The author of Ecclesiastes is often assumed to be Solomon (Ecc 1:1,12), who was widely known for his wisdom -- in fact, the man to whom God gave wisdom far above all that were before him (1Ki 4:29,30,34; 10:1-5).

Of Solomon as the author, Henry wrote: "His fall is a proof of the weakness of man's nature: Let not the wise man glory in his wisdom, nor say, 'I shall never be such a fool as to do so and so,' when Solomon himself, the wisest of men, played the fool so egregiously; nor let the rich man glory in his riches, since Solomon's wealth was so great a snare to him, and did him a great deal more hurt than Job's poverty did him."

But there may be difficulties in the way of Solomon being the author -- for example, in Ecc 1:16, the writer speaks of those -- plural -- "who have ruled Jerusalem before me" (cp Ecc 2:7,9), in a way that would seem to suggest a line of Jewish kings. If Solomon were the author, then there would be only one Jewish king in Jerusalem before him -- his father David. (Of course, it is possible that, if Solomon spoke or wrote these words, he in fact had in mind Melchizedek and his line -- and was comparing himself with the like of these.)

A further weakness of the Solomonic authorship is "the need to import into the life of Solomon that for which there is no vestige of evidence, namely, a sensational repentance in the closing years of his life" (HAW, Tes 30:226). Was it true, however, that -- even in old age -- "[Solomon's] wisdom stayed with [him]" (Ecc 2:9)? Nothing else in the Bible gives credence to this... unless, of course, it is Ecclesiastes itself.

It should be emphasized that, while there may be difficulties in the way of Solomon's authorship of Ecclesiastes, the above should not be seen as conclusively against such an idea.
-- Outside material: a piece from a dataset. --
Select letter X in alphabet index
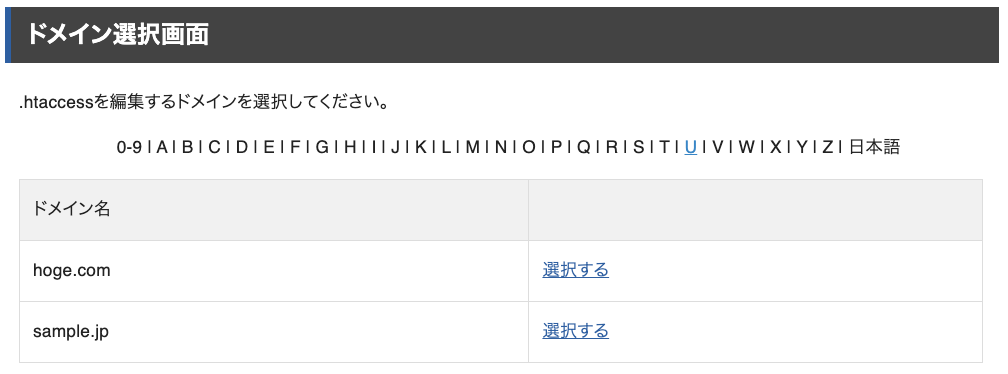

However, since the author of the Book is not specifically named, other possibilities besides Solomon might also be considered.


This is suggested by HA Whittaker (Tes 30:226-229; also in WBS 217,218). "How appropriate that the one who thought to appoint himself as the promised priest-king Messiah [referring to Uzziah's attempt to offer incense in the Temple: Psa 110; Gen 14:18; Zec 6:12,13] should live to write his own disillusioned commentary on the failure of the man who makes flesh his arm" (p 229).

Notice the implication of "was" in "I WAS king" (Ecc 1:12): Uzziah's leprosy had caused him to forfeit the throne, and then live out his remaining years in quarantine as a leper, while remembering past glories.

[There is, perhaps, a poignancy in the "I WAS king in Jerusalem" too for this reason: Uzziah had in a sense occupied the same throne as the illustrious, and somewhat mysterious, Melchizedek, king of Salem. And it was in a misguided attempt to appropriate to himself all the rights and privileges of this predecessor (in effect, to become the promised "priest after the order of Melchizedek)         that he had overstepped his prerogatives and had been ousted from his throne of power.]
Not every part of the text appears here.